Jack London a déclaré que cette nouvelle était la meilleure qu’il ait écrite. Ce n’est pas mon sentiment car il me semble que son excellence tient pour beaucoup à l’assise que constituent les neuf nouvelles qui précèdent : elle me semble parfaite en tant que clef de voûte de l’architecture du recueil.
Prétendre que « Les Enfants du froid » est un ouvrage à réserver aux adolescents procède d’une volonté d’aveuglement.

Pour donner plus de chair à mon discours sur les « Les Enfants du froid » je vais m’intéresser de plus près à deux nouvelles du recueil. « Le Maître du Mystère » et « La loi de la vie ». Dans chacune de ces nouvelles la présence des Blancs n’interfère que très peu avec la vie des indigènes, Jack London s’y attache à nous présenter un aspect singulier de ces sociétés.

Le Maître du Mystère
Dans un village perdu au bord de la mer, se joue une tragi-comédie : Les très belles couvertures que la femme Hoomiah s’était procurées de façon avantageuse, et qui suscitaient la convoitise des autres femmes ont disparu. Or le shaman du village Scundoo, a perdu la confiance de ses ouailles, de sorte que l’on a demandé à Klok-no-ton, shaman d’un village voisin, infiniment redouté pour la violence de sa médecine, de venir résoudre le mystère.
On voit alors se convulser sur un arrière fond de crédulité, de cruauté, de terreur, que notre société moderne voudrait avoir laissé derrière elle, les tristes manœuvres que nous connaissons si bien, les jeux de pouvoir, de la jalousie, de la vanité, de la crédulité, de la duplicité. Ainsi cette nouvelle m’apparaît comme une sorte de miroir déformant où l’on préfèrerait ne pas se reconnaître.

La Loi de la vie
Lorsque l’on lit Jack London on rencontre bien des fois l’expression « la loi de la vie », mais son sens n’est pas toujours le même. Ainsi pour le louveteau qui deviendra Croc-Blanc, la loi de la vie c’est « mangez ou soyez mangé », autrement dit la loi du plus fort, ce qui me semble avoir quelque proximité avec l’idée de la survivance des plus aptes que Darwin a mise en avant et que Jack London a adoptée. En revanche dans la nouvelle dont cette expression est le titre, voilà ce que pense le vieillard qui, devenu un poids trop lourd pour la tribu est abandonné dans la neige.
« Il ne se plaignait pas.

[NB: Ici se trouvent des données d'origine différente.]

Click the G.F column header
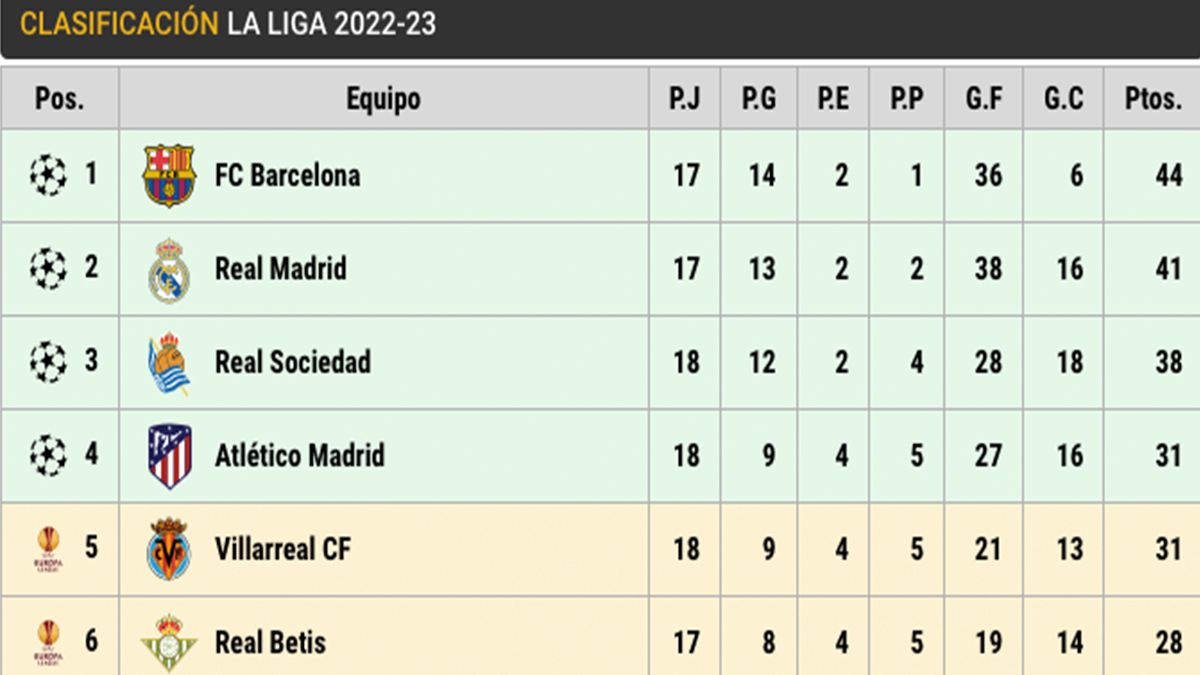Image resolution: width=1200 pixels, height=675 pixels. pyautogui.click(x=983, y=99)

C’était l’habitude, la loi de la vie, et elle était juste. Il était né tout près de la terre, tout près de la terre il avait vécu, et sa loi n’était pas une nouveauté pour lui. C’était la loi de toute chair. La nature n’est pas tendre pour la chair. Elle ne se soucie guère de cette chose concrète qu’est l’individu. Tout son intérêt est réservé à l’espèce, à la race »

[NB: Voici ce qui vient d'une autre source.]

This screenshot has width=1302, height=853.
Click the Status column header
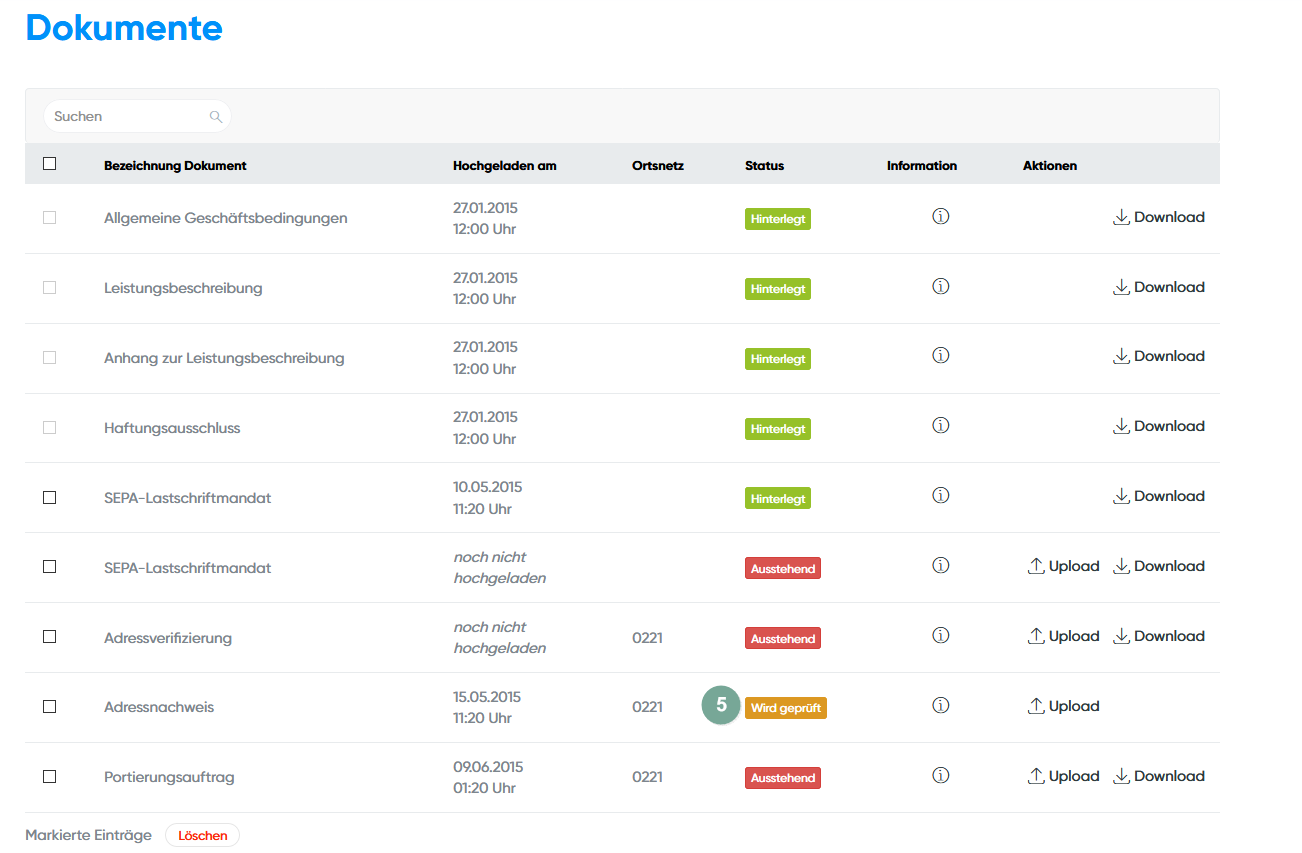click(764, 166)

Ici l’individu doit s’effacer devant l’intérêt supérieur du groupe humain auquel il appartient, ce qui me semble correspondre davantage aux idées socialisantes qui constituent l’autre versant des idées de Jack London sur le monde et la vie. Si, à dix ans cette nouvelle m’a bouleversée ce n’est certainement as parce que je m’intéressais aux idées contradictoires que Jack London laissait bouillonner dans sa cervelle. Mais le fait que l’on puisse envisager de laisser mon grand-père se congeler dans la neige m’était inconcevable. Certes, qu’un enfant ait de l’affection pour son grand-père n’est pas très original, mais il y avait autre chose encore, car mon grand-père était une sorte de Raboliot et vivant auprès de lui il m’avait quelques fois amené à la lisière de la vie sauvage, cette vie sauvage que j’ai retrouvé plus tard en lisant Jack London.
Bien du temps a passé, j’ai vieilli, et j’ai appris que le fait d’éliminer les vieux lorsque les conditions de vie se font difficiles n’est pas propre aux esquimaux. Et puis que dire des conditions de vie que nous réservons à nos anciens ?
J’ai vieilli et je me suis quelque peu civilisé, et maintenant ce que j’admire dans cette nouvelle c’est l’art de la mise en scène. Le vieillard abandonné au froid se souvient qu’enfant avec un petit copain il a assisté à la mise à mort d’un vieil élan assailli par une meute de loups, puis ce qui n’était qu’un souvenir se cristallise dans le présent quand, répondant à l’appel de l’un d’eux les loups cernent le vieillard ; Il ne mourra pas de froid il remplira leurs panses.